:: Set tasks ::
[A] Do the following statements agree with the biography of T. J. Campion? Answer yes or no for each, quoting the words from the biography that decide it. (i) Campion was born in Louisville, Kentucky. (ii) The Eagles drafted him in the 19th round of the 1947 NFL Draft. (iii) He played three seasons with the Southeastern Louisiana Lions football team.
[B] Can you print the part of the biography of T. J. Campion that opens with the words containing "Thomas Joseph Campion" and closes with "1947 NFL Draft."?

== Document segment

Thomas Joseph Campion Jr. (November 14, 1918 – February 8, 1996) was an American football tackle who played one season in the National Football League (NFL) for the Philadelphia Eagles. He played college football at Southeastern Louisiana and was drafted by the Eagles in the 19th round of the 1947 NFL Draft.

Early life and education
T. J. Campion was born on November 14, 1918, in Louisville, Kentucky. He attended Male High School there, before moving to Louisiana to play college football. With the Southeastern Louisiana Lions football team, Campion played four seasons. As a junior in 1942, he led the conference with six blocked punts and was named by Associated Press a "Little All-American." He was the school's first All-America selection. He was a second-team selection at the tackle position. His career was delayed three years due to World War II, in which he served for the United States Navy. He returned to the school in 1946, and earned another All-American selection. He later became one of the first four Southeastern Athletic Hall of Fame members.

====
== Information provided

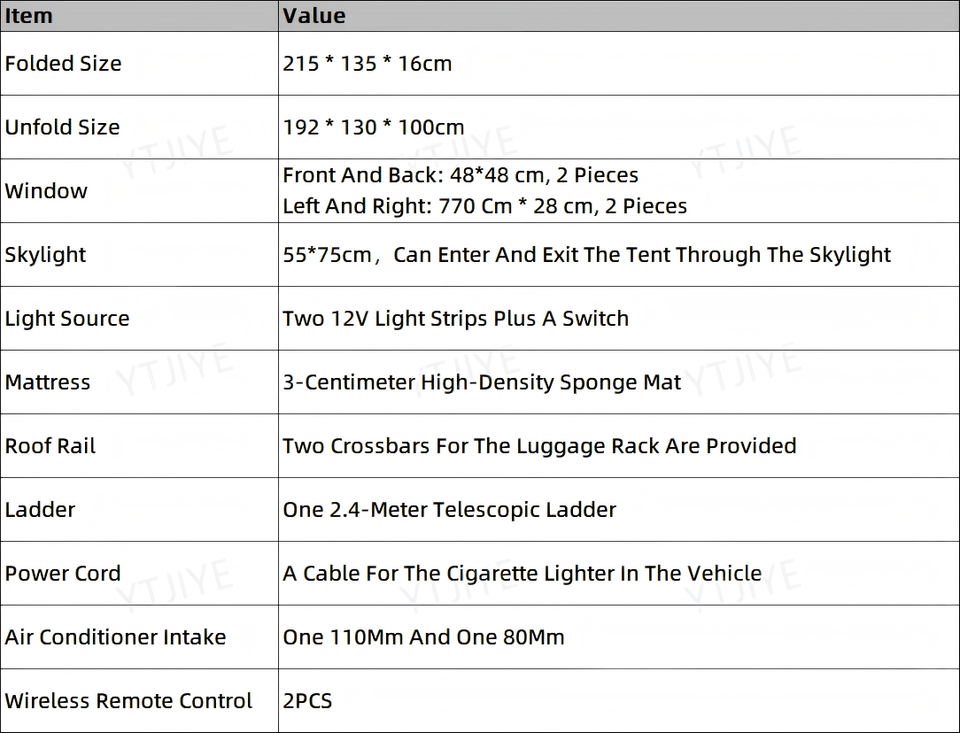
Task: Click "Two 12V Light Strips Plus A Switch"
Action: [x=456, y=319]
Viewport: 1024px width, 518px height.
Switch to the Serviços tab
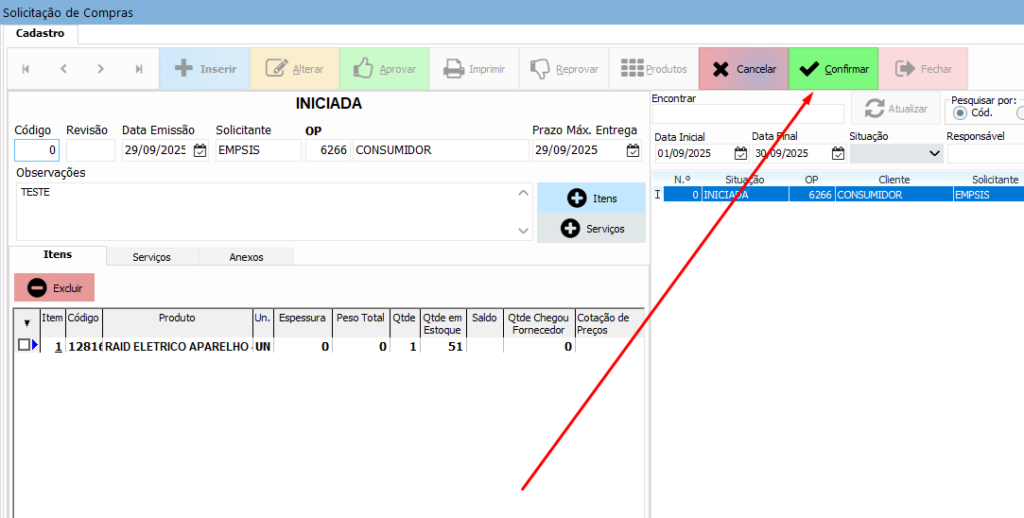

====

:: Set of answers ::
[A]
(i) Yes: "T. J. Campion was born on November 14, 1918, in Louisville, Kentucky."
(ii) Yes: "was drafted by the Eagles in the 19th round of the 1947 NFL Draft."
(iii) No: "With the Southeastern Louisiana Lions football team, Campion played four seasons."

[B]
Thomas Joseph Campion Jr. (November 14, 1918 – February 8, 1996) was an American football tackle who played one season in the National Football League (NFL) for the Philadelphia Eagles. He played college football at Southeastern Louisiana and was drafted by the Eagles in the 19th round of the 1947 NFL Draft.